### Exercise material

BEGIN

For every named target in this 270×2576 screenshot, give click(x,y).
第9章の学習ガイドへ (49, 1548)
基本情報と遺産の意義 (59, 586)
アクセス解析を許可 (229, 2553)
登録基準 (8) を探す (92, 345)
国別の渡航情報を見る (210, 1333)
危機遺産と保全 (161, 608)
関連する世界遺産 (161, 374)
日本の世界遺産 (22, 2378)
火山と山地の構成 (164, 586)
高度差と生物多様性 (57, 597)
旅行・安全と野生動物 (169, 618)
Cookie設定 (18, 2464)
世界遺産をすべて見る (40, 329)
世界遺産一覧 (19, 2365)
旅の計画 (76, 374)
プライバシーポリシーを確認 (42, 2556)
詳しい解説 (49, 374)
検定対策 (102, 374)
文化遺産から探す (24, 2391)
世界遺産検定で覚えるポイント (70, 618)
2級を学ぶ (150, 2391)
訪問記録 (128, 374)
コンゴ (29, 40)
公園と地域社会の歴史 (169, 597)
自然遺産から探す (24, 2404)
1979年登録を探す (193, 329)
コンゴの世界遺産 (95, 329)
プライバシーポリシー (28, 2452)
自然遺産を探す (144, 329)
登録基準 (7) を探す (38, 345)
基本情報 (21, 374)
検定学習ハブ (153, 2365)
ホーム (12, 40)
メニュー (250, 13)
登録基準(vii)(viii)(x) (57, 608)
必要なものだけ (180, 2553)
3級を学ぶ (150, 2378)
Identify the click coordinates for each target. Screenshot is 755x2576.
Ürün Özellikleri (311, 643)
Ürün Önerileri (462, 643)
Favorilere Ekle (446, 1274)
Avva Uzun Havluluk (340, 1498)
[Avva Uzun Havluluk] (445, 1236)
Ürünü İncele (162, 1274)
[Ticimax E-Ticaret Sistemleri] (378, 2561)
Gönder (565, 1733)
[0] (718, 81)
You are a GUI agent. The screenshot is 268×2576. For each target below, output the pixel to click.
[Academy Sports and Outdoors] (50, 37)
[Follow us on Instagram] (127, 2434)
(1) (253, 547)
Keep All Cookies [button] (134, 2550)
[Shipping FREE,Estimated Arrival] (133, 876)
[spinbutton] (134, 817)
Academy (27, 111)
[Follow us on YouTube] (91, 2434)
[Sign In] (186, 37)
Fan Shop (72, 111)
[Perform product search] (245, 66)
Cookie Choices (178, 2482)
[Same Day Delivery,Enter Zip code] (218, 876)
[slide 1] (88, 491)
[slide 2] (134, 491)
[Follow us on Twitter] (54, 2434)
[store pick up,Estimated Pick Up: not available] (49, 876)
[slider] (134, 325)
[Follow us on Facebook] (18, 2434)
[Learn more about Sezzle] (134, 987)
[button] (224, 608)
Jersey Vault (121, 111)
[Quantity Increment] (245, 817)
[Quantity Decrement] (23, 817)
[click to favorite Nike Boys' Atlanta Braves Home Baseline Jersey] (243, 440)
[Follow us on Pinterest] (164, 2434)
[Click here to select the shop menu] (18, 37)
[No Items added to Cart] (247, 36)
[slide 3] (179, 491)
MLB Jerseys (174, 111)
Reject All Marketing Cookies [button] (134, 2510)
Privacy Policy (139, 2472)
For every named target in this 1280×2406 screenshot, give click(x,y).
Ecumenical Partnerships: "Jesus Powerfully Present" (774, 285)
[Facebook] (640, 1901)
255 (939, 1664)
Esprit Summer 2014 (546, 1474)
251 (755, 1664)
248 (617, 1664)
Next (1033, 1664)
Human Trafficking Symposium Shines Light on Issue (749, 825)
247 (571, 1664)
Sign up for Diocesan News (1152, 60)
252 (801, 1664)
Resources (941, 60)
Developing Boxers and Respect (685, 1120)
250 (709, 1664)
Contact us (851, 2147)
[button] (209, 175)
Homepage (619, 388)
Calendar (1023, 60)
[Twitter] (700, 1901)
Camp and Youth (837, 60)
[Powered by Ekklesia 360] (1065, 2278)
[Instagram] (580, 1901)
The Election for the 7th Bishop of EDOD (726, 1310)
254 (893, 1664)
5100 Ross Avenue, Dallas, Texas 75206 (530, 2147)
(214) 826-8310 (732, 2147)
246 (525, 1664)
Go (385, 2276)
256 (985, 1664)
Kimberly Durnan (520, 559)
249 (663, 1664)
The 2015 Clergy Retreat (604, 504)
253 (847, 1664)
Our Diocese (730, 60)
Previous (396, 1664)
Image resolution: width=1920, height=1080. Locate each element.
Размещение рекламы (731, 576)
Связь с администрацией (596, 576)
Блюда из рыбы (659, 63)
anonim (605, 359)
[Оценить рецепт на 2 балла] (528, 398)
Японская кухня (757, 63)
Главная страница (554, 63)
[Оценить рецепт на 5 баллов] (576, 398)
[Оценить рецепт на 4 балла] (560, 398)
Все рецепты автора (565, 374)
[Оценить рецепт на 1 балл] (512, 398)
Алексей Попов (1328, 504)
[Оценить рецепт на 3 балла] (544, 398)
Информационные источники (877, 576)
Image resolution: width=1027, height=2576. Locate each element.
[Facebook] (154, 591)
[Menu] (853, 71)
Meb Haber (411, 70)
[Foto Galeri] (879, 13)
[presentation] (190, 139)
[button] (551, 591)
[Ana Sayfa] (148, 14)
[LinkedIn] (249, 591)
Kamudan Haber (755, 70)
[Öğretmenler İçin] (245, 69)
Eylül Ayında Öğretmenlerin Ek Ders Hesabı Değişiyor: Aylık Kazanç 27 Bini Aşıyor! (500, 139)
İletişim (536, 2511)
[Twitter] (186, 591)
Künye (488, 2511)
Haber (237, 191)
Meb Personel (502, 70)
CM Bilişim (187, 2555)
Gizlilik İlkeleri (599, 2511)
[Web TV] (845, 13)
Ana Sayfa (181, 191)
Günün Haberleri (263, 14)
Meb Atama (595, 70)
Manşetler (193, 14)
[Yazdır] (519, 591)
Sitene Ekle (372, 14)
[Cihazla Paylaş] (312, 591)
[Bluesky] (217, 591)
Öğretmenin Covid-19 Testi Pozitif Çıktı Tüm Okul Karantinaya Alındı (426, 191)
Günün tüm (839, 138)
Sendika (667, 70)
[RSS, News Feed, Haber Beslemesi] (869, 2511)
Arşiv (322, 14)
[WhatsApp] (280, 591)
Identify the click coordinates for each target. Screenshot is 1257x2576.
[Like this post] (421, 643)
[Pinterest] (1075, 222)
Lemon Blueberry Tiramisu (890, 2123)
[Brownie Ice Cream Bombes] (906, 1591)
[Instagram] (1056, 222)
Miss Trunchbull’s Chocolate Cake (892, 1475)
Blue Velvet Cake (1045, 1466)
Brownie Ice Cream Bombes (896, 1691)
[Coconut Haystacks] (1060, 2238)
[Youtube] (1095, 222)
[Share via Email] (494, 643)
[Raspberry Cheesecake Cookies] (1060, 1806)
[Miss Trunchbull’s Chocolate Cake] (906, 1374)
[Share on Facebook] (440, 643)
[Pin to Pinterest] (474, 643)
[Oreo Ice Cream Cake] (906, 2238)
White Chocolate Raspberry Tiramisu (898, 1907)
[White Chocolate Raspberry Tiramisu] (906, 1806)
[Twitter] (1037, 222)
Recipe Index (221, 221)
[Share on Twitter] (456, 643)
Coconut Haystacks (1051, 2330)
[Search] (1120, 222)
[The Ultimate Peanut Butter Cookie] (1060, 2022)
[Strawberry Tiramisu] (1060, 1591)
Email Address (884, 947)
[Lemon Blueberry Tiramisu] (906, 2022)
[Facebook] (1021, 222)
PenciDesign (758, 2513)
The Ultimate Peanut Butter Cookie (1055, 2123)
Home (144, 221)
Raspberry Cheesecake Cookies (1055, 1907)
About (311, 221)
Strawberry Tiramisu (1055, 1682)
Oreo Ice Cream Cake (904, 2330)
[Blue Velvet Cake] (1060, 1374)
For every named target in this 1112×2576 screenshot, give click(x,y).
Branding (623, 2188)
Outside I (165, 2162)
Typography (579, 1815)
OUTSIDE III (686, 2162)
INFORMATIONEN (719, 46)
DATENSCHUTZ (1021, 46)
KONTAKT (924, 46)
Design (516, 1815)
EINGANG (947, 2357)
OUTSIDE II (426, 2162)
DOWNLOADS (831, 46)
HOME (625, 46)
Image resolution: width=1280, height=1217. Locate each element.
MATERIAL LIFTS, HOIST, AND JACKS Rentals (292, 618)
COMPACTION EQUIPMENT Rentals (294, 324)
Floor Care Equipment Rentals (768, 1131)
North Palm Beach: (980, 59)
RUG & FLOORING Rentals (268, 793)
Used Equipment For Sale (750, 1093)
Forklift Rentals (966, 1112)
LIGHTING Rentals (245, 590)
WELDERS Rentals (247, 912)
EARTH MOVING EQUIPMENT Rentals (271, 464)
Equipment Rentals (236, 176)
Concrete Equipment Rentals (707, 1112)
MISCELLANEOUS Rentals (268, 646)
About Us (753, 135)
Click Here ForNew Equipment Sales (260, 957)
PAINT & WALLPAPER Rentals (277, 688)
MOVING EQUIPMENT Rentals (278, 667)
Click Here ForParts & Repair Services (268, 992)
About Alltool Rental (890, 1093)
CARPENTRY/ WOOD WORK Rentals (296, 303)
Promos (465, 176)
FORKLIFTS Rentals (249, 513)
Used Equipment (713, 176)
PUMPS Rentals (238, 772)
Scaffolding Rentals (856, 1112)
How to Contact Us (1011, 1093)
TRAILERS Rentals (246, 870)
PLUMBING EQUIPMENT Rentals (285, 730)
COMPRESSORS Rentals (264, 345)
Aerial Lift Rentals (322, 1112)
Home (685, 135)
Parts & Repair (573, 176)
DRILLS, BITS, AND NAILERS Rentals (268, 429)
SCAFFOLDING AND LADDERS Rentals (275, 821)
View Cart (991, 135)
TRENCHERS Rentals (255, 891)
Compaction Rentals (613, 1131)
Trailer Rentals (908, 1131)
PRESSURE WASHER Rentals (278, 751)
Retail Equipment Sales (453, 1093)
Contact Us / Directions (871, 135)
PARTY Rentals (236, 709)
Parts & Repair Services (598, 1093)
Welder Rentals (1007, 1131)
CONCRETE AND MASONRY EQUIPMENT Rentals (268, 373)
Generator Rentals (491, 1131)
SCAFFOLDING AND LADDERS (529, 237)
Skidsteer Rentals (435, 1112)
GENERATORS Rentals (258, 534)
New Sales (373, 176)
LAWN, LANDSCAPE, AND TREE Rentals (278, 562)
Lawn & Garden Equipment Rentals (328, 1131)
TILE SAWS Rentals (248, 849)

END

### Your goal
Copy out the lines above, from the one holding "LIGHTING Rentals (245, 590)" through the final line, with no other lines.

### Your solution
LIGHTING Rentals (245, 590)
WELDERS Rentals (247, 912)
EARTH MOVING EQUIPMENT Rentals (271, 464)
Equipment Rentals (236, 176)
Concrete Equipment Rentals (707, 1112)
MISCELLANEOUS Rentals (268, 646)
About Us (753, 135)
Click Here ForNew Equipment Sales (260, 957)
PAINT & WALLPAPER Rentals (277, 688)
MOVING EQUIPMENT Rentals (278, 667)
Click Here ForParts & Repair Services (268, 992)
About Alltool Rental (890, 1093)
CARPENTRY/ WOOD WORK Rentals (296, 303)
Promos (465, 176)
FORKLIFTS Rentals (249, 513)
Used Equipment (713, 176)
PUMPS Rentals (238, 772)
Scaffolding Rentals (856, 1112)
How to Contact Us (1011, 1093)
TRAILERS Rentals (246, 870)
PLUMBING EQUIPMENT Rentals (285, 730)
COMPRESSORS Rentals (264, 345)
Aerial Lift Rentals (322, 1112)
Home (685, 135)
Parts & Repair (573, 176)
DRILLS, BITS, AND NAILERS Rentals (268, 429)
SCAFFOLDING AND LADDERS Rentals (275, 821)
View Cart (991, 135)
TRENCHERS Rentals (255, 891)
Compaction Rentals (613, 1131)
Trailer Rentals (908, 1131)
PRESSURE WASHER Rentals (278, 751)
Retail Equipment Sales (453, 1093)
Contact Us / Directions (871, 135)
PARTY Rentals (236, 709)
Parts & Repair Services (598, 1093)
Welder Rentals (1007, 1131)
CONCRETE AND MASONRY EQUIPMENT Rentals (268, 373)
Generator Rentals (491, 1131)
SCAFFOLDING AND LADDERS (529, 237)
Skidsteer Rentals (435, 1112)
GENERATORS Rentals (258, 534)
New Sales (373, 176)
LAWN, LANDSCAPE, AND TREE Rentals (278, 562)
Lawn & Garden Equipment Rentals (328, 1131)
TILE SAWS Rentals (248, 849)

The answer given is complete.